Hackers will often lurk in systems for days, weeks, and even months, before encrypting them, thereby accessing and downloading a variety of data they can hold to ransom. If the ransom isn’t paid, it can sell the data on the dark web.
St Anne’s hasn’t confirmed Lynx’s claim, what (if any) data has been stolen, or whether or not a ransom was paid (either for the decryption of its systems or to delete stolen data). Comparitech has contacted the school for more information and will update this article if it responds.
Who is Lynx?
Since it first started adding victims to its data leak site in July 2024, we’ve tracked 389 attacks via this group. 58 of these attacks have been confirmed by the entity involved.
This is the first confirmed attack on an educational institution via Lynx. Lynx predominantly targets government organizations and businesses (namely manufacturers).
For example, this year, five attacks have been confirmed via the group with two of these being manufacturers (Trisa AG in Switzerland and Kurita Europe GmbH in Germany), one being a transportation company (Hegelmann Group in Germany), and the other being Canadian government healthcare authority, Lakelands Public Health.
Lynx is thought to be a spin-off the other prominent ransomware group, INC, and operates a Ransomware-as-a-Service (RaaS) model in which its affiliates receive a portion of the ransom for using its malware and infrastructure to carry out attacks.
Ransomware attacks in the UK
Throughout 2026 so far, we’ve recorded 120 ransomware attacks in the UK with six of these being confirmed by the entity involved.

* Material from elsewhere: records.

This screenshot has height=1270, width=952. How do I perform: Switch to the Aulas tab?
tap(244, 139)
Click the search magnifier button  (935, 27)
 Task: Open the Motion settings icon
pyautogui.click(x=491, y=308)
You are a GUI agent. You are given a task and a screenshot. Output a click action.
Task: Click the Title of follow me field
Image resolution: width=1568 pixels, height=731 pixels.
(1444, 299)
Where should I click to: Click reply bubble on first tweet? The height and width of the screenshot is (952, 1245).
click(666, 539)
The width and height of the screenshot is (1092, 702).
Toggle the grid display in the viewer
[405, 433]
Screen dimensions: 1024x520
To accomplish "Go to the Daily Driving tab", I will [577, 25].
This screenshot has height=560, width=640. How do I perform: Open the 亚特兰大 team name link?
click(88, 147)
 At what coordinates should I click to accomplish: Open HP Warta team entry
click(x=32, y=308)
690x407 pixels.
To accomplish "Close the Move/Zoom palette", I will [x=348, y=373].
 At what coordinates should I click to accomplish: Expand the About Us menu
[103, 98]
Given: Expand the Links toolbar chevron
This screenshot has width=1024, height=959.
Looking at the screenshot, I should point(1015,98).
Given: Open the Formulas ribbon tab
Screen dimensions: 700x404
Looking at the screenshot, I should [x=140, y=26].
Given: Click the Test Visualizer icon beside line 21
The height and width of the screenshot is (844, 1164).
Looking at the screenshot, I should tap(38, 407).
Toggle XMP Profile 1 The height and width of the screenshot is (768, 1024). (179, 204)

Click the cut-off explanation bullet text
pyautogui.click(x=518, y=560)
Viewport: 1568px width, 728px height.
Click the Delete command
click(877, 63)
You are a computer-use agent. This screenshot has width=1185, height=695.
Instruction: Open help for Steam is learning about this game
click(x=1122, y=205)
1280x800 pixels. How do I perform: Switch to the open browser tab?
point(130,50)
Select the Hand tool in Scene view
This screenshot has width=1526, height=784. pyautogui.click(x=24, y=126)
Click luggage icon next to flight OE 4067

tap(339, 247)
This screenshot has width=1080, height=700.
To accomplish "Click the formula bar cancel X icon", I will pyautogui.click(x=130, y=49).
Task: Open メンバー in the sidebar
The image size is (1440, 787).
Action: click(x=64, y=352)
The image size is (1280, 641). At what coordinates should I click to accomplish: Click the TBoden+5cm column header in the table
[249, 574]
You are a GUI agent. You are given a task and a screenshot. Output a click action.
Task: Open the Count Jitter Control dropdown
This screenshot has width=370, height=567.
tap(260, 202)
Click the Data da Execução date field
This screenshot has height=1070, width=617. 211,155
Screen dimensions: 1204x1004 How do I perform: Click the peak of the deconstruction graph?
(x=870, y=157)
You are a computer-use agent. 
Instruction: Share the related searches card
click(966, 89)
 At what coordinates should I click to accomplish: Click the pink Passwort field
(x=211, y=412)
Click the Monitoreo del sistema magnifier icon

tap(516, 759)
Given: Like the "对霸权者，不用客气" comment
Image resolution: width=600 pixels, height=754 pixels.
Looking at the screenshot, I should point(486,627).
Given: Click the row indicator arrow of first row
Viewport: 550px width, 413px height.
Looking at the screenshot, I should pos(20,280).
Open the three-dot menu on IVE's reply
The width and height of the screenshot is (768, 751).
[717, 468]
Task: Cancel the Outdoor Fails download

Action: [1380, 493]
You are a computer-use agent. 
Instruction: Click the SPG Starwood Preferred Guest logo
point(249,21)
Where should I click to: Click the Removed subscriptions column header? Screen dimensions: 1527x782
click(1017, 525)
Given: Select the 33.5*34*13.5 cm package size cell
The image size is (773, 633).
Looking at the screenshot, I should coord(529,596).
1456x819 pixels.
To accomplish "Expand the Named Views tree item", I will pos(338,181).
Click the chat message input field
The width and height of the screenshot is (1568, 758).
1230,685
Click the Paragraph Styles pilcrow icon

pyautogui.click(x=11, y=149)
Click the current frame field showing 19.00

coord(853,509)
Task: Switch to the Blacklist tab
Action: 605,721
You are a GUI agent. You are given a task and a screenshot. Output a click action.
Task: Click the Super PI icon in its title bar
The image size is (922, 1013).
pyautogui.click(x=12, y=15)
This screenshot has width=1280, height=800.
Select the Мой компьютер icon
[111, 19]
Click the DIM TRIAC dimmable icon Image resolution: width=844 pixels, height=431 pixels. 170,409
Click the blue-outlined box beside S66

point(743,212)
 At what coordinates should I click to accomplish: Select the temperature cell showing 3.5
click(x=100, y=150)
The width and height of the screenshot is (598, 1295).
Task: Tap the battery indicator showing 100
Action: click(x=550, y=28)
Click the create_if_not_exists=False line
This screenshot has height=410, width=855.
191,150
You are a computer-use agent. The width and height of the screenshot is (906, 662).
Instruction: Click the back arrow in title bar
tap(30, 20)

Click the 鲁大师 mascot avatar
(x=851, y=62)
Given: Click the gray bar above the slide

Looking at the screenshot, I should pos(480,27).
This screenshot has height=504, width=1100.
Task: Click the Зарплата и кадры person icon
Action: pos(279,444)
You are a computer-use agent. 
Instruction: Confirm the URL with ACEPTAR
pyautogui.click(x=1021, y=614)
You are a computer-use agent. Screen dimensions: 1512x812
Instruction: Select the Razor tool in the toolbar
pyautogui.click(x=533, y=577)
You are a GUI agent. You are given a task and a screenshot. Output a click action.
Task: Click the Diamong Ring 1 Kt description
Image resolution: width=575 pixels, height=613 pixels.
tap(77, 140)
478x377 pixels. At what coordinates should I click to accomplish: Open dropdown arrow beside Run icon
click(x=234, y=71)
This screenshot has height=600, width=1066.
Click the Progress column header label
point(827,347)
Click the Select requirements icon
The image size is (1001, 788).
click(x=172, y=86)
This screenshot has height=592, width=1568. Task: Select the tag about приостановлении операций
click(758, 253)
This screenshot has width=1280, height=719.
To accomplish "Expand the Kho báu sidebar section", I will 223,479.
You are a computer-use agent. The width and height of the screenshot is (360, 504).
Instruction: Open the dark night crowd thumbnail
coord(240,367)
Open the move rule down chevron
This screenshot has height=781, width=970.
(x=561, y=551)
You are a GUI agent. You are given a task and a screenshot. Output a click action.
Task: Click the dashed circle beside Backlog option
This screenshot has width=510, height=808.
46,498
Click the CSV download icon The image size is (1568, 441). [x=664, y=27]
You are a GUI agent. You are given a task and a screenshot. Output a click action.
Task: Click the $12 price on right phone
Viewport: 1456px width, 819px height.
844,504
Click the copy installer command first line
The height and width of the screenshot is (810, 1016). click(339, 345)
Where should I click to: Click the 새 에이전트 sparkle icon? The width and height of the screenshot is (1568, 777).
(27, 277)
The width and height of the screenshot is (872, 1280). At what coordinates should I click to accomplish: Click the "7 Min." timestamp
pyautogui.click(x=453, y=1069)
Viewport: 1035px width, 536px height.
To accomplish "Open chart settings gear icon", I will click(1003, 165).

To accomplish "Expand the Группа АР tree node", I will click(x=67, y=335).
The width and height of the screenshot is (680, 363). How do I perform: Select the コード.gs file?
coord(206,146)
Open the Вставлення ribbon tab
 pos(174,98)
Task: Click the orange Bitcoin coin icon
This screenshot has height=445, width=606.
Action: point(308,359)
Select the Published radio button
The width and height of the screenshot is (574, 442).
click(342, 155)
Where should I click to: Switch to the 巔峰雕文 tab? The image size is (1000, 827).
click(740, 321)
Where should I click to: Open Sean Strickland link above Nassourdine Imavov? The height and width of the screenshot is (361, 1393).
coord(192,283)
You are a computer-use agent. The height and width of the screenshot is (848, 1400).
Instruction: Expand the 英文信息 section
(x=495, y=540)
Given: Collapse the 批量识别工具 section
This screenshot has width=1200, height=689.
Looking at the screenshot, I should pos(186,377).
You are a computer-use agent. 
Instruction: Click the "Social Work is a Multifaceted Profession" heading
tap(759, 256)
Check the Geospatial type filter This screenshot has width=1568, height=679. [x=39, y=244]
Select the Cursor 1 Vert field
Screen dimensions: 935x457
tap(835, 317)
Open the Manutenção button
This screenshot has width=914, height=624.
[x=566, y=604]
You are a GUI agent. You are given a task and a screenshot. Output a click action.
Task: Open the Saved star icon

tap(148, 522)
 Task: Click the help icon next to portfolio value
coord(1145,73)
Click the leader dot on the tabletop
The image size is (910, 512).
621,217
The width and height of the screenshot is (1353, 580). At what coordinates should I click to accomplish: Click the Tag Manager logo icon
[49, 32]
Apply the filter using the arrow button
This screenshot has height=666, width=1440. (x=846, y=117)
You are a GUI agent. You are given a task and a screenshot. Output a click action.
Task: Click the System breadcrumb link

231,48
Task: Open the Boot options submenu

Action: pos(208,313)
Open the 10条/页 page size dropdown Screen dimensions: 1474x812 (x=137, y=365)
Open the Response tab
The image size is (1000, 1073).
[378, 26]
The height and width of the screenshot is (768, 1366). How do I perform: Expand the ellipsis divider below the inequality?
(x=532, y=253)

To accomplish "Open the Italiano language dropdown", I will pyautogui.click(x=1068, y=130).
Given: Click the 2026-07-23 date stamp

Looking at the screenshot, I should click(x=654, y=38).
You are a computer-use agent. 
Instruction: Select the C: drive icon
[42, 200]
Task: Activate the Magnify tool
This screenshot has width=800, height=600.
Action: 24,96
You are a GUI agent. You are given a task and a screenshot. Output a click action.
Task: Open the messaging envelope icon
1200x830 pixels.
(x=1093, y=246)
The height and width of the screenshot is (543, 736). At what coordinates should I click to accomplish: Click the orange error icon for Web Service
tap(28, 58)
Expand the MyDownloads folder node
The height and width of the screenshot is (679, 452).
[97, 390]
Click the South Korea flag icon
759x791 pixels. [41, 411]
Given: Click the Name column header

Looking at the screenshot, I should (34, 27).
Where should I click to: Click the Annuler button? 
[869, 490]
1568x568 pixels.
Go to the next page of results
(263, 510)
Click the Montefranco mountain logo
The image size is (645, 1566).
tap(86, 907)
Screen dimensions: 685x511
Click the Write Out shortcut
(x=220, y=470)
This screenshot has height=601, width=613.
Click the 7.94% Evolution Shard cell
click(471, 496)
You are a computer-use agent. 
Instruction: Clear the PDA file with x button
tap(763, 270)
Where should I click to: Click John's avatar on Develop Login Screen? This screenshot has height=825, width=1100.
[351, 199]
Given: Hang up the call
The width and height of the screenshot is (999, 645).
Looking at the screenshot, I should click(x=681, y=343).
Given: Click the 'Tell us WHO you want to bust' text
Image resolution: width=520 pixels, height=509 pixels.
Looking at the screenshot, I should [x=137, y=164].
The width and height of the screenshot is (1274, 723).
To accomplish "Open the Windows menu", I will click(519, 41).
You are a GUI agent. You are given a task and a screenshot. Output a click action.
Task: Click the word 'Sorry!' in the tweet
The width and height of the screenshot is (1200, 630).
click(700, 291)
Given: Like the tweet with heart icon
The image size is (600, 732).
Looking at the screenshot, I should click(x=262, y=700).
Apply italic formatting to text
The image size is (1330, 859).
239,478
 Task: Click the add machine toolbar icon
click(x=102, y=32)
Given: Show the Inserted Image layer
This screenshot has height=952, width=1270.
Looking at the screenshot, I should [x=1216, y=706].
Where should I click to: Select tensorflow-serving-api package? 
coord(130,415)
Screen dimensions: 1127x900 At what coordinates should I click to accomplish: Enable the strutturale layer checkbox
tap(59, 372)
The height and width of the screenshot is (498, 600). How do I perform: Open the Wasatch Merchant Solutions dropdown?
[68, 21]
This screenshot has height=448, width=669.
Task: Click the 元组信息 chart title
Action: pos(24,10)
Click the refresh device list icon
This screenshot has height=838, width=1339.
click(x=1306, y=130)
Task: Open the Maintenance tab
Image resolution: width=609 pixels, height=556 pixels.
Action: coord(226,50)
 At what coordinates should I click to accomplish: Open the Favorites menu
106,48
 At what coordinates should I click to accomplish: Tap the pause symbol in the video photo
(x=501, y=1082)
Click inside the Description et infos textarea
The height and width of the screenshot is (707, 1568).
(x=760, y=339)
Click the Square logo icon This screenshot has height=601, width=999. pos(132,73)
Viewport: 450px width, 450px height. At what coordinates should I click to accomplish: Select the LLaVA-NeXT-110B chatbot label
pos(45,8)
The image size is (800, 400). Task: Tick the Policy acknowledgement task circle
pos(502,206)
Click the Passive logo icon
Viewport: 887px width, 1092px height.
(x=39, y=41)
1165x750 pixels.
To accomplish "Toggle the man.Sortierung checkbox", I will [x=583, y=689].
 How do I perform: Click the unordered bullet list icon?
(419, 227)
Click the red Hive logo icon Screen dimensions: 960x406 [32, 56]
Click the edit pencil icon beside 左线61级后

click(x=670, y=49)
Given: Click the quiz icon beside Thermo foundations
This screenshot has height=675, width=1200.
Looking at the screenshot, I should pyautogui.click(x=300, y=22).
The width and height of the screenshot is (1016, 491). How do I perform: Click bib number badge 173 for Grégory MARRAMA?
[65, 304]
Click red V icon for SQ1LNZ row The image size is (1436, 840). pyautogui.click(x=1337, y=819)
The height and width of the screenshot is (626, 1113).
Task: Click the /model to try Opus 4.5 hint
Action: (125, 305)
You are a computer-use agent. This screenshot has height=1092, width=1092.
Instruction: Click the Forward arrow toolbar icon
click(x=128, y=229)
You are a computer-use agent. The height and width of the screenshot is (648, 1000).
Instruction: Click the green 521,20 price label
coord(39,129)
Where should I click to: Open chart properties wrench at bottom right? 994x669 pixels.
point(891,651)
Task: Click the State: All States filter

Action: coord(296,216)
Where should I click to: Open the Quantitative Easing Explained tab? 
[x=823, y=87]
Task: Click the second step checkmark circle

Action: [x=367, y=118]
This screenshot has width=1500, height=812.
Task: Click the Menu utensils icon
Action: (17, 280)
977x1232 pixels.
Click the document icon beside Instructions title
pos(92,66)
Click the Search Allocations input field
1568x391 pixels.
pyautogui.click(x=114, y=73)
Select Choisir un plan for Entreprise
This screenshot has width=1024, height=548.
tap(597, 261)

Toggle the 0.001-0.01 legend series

Two of these confirmed attacks have been carried out on technology companies — Distinctive Systems, which was claimed by INC, and Adaptavist, which was claimed by The Gentlemen. Automotive information service provider Autovista also confirmed a crippling attack on its systems last month, but the hackers behind this attack remain unknown at the time of writing.
Urban Edge Architecture (claimed by Interlock) and England Hockey (claimed by AiLock) have also confirmed attacks.
About St Anne’s Catholic School
St Anne’s Catholic School & Sixth Form College is home to over 1,200 students, including girls from the ages of 11 to 18 and boys from the ages of 16 to 18.